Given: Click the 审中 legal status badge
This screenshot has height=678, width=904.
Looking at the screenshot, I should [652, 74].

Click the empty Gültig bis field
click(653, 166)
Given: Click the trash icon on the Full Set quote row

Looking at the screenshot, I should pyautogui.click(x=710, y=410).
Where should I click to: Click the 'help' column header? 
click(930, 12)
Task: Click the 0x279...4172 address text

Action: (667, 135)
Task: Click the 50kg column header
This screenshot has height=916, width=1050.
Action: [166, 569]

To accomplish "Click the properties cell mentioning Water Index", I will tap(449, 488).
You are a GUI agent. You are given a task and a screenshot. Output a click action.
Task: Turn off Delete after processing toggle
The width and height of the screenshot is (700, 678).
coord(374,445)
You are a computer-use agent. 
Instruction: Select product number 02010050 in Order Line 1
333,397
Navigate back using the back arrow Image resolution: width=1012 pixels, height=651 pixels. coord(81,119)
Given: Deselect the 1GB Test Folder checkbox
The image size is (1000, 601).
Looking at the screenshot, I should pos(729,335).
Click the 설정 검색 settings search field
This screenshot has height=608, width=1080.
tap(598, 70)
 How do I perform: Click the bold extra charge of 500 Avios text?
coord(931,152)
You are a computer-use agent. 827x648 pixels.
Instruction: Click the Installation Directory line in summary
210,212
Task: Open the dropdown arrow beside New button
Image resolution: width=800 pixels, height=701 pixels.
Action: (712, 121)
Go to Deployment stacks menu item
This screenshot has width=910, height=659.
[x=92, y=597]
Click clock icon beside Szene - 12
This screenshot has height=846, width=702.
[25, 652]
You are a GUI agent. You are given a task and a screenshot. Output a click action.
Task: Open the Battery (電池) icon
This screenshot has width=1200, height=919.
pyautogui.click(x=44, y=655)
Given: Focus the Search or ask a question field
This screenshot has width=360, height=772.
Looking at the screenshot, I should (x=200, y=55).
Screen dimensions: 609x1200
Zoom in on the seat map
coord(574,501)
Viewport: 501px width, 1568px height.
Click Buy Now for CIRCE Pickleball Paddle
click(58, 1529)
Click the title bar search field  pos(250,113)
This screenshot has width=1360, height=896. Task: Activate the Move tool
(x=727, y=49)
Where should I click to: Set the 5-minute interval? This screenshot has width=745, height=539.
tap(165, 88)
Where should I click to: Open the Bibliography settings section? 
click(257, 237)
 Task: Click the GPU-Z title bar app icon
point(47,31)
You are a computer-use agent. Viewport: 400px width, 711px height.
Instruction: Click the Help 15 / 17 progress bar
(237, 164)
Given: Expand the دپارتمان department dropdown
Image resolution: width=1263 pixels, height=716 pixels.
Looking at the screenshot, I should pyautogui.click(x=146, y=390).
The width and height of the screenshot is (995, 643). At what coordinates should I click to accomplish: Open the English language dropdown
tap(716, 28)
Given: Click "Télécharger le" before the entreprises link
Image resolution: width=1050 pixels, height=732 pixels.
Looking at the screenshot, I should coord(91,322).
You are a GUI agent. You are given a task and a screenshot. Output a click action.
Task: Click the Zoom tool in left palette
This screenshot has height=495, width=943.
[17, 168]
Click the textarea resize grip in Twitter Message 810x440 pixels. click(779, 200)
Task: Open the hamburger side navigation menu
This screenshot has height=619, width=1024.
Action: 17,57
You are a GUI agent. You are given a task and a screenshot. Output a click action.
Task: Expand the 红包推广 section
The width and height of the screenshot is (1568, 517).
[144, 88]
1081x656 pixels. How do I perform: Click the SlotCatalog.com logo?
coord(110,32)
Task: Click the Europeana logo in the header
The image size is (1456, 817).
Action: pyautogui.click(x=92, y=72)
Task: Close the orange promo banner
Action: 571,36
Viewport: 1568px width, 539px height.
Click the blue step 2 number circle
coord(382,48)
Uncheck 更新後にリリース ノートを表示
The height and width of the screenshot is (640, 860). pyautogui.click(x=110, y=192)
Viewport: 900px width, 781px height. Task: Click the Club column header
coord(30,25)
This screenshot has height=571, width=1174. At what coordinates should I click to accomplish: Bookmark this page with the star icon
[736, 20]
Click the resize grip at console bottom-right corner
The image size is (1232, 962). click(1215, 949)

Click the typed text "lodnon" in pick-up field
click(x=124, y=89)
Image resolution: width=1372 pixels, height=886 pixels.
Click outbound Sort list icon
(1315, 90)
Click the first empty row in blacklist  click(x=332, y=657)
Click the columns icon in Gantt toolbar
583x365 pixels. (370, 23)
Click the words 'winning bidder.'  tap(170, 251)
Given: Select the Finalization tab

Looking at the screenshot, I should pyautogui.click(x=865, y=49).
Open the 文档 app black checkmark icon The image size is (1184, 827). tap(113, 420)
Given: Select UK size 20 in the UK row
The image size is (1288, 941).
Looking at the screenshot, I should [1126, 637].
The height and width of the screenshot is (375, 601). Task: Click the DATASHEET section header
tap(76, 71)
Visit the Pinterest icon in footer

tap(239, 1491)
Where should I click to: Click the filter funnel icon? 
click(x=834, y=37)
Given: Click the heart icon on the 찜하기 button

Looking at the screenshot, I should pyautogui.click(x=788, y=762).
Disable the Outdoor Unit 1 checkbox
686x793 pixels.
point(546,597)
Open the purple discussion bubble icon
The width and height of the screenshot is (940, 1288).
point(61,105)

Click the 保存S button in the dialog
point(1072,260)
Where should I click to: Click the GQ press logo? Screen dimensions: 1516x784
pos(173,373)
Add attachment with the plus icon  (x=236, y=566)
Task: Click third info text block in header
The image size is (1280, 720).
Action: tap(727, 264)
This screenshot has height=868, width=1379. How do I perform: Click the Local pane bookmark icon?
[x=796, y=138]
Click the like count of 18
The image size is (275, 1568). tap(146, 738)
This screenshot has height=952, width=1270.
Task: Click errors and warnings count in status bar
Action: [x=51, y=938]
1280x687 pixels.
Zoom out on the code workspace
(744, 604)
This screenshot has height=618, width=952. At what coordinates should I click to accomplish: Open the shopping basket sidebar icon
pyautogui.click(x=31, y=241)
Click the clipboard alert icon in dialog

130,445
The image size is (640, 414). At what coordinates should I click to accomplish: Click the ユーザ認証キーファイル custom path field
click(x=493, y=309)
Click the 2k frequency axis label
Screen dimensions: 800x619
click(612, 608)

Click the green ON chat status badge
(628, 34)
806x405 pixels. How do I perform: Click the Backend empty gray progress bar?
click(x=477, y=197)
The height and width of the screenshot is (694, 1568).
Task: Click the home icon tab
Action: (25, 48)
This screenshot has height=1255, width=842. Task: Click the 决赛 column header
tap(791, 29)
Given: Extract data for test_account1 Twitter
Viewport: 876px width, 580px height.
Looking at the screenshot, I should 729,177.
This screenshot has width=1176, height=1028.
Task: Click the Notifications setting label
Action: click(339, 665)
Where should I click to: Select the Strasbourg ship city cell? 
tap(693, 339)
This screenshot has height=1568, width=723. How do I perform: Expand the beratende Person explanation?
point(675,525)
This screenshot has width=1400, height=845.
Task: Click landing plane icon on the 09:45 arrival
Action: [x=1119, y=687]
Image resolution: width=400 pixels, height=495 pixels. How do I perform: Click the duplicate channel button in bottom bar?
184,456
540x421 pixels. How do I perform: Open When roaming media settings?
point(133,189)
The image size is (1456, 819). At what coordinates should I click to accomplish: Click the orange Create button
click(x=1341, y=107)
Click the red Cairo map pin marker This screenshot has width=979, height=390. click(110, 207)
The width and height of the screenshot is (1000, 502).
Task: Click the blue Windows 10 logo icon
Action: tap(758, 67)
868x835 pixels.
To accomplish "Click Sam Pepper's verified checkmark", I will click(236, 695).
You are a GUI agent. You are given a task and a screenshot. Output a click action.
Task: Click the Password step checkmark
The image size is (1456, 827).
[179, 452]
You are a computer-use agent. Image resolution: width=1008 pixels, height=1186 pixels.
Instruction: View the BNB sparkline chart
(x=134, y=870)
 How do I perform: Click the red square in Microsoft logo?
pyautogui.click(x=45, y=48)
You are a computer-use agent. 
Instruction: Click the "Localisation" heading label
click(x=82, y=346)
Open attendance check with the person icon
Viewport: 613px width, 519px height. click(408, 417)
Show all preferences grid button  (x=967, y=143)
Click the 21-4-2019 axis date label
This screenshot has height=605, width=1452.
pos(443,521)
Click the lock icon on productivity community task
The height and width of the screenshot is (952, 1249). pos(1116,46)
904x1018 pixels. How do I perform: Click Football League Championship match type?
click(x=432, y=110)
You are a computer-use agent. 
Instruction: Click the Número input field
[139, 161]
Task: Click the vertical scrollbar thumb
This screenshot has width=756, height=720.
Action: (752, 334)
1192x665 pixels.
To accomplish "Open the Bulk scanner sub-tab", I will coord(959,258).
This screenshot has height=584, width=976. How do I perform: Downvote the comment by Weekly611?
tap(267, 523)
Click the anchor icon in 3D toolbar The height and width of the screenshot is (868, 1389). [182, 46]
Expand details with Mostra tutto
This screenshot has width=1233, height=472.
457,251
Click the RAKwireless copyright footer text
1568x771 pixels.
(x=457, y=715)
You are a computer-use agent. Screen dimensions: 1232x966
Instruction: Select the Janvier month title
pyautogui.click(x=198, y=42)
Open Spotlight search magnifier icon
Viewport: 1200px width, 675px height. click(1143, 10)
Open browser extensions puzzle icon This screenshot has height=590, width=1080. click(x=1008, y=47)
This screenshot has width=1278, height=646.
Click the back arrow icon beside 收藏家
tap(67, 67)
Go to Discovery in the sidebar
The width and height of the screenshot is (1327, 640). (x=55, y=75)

### Task description
The response must consist solely of the lines from the first line of the entries through the line containing "Given: Deselect the 1GB Test Folder checkbox", repeated exactly.

### Exercise answer
Given: Click the 审中 legal status badge
This screenshot has height=678, width=904.
Looking at the screenshot, I should [652, 74].

Click the empty Gültig bis field
click(653, 166)
Given: Click the trash icon on the Full Set quote row

Looking at the screenshot, I should pyautogui.click(x=710, y=410).
Where should I click to: Click the 'help' column header? 
click(930, 12)
Task: Click the 0x279...4172 address text

Action: (667, 135)
Task: Click the 50kg column header
This screenshot has height=916, width=1050.
Action: [166, 569]

To accomplish "Click the properties cell mentioning Water Index", I will tap(449, 488).
You are a GUI agent. You are given a task and a screenshot. Output a click action.
Task: Turn off Delete after processing toggle
The width and height of the screenshot is (700, 678).
coord(374,445)
You are a computer-use agent. 
Instruction: Select product number 02010050 in Order Line 1
333,397
Navigate back using the back arrow Image resolution: width=1012 pixels, height=651 pixels. coord(81,119)
Given: Deselect the 1GB Test Folder checkbox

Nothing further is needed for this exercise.